Sur le sel comme « la sécurisation du Nord », Stéphane Vigne, secrétaire du CSE, pointe l’attitude de la direction. Il l’a d’ailleurs rappelé aux salariés en AG. « Nous posons des questions qui restent sans réponse, depuis des semaines », s’insurge-t-il. Il fallait donc agir sur le champ, affirme l’élu CGT, notamment afin de pouvoir négocier en position de force un PSE acceptable pour l’ensemble du personnel.
« Absence de garanties » et « effet domino »
Plus globalement, l’intersyndicale déplore l’absence de « garanties » fournies par Arkema quant à la « pérennité du site », dans ce scénario d’un recentrage sur les seules activités du Nord. L’enjeu est lourd pour l’industrie française. Avec un atout dans la manche des grévistes : l’impact potentiel du mouvement sur les clients de l’entreprise. Le perchlorate produit par Arkema est ainsi indispensable au carburant de la fusée Ariane et à la propulsion de missiles. Sans compter les besoins en chlore de Framatome, spécialiste du nucléaire civil. Le fameux « effet domino » contre lequel met en garde la CGT depuis de longs mois.

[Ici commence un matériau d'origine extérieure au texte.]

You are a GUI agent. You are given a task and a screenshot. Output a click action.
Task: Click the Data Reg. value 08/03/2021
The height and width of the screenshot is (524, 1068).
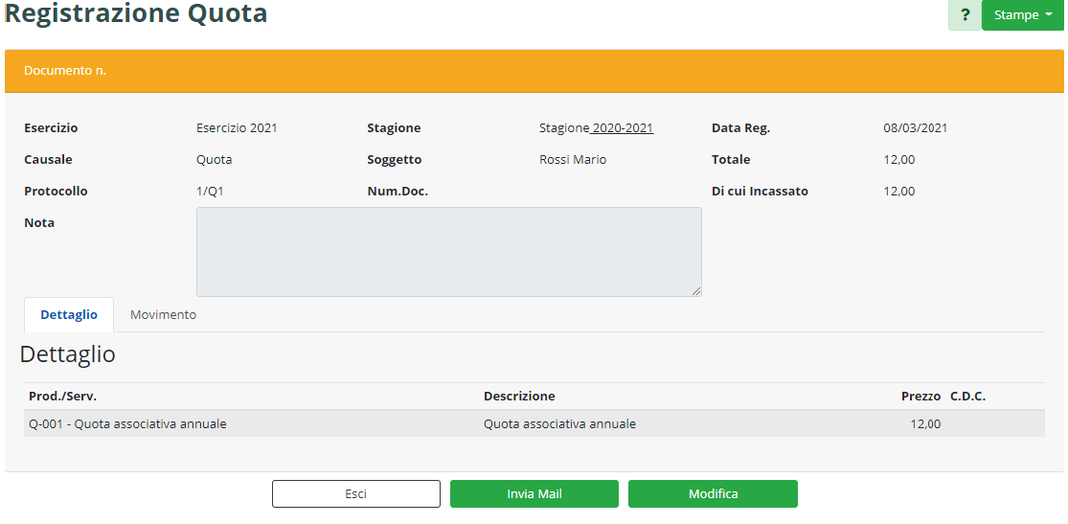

Dans un tel contexte, tous les salariés des deux plateformes chimiques sud-iséroises doivent-ils et vont-ils faire alliance ? Le calendrier se resserre : la prochaine AG Arkema a donc lieu ce vendredi, en vue de reconduire la grève jusqu’au CSE convoqué par l’entreprise le 21 janvier tandis que les Vencorex montent à Paris le 22 janvier. Le collectif CGT de la plateforme prévoit quant à lui de se réunir d’ici le 29 janvier.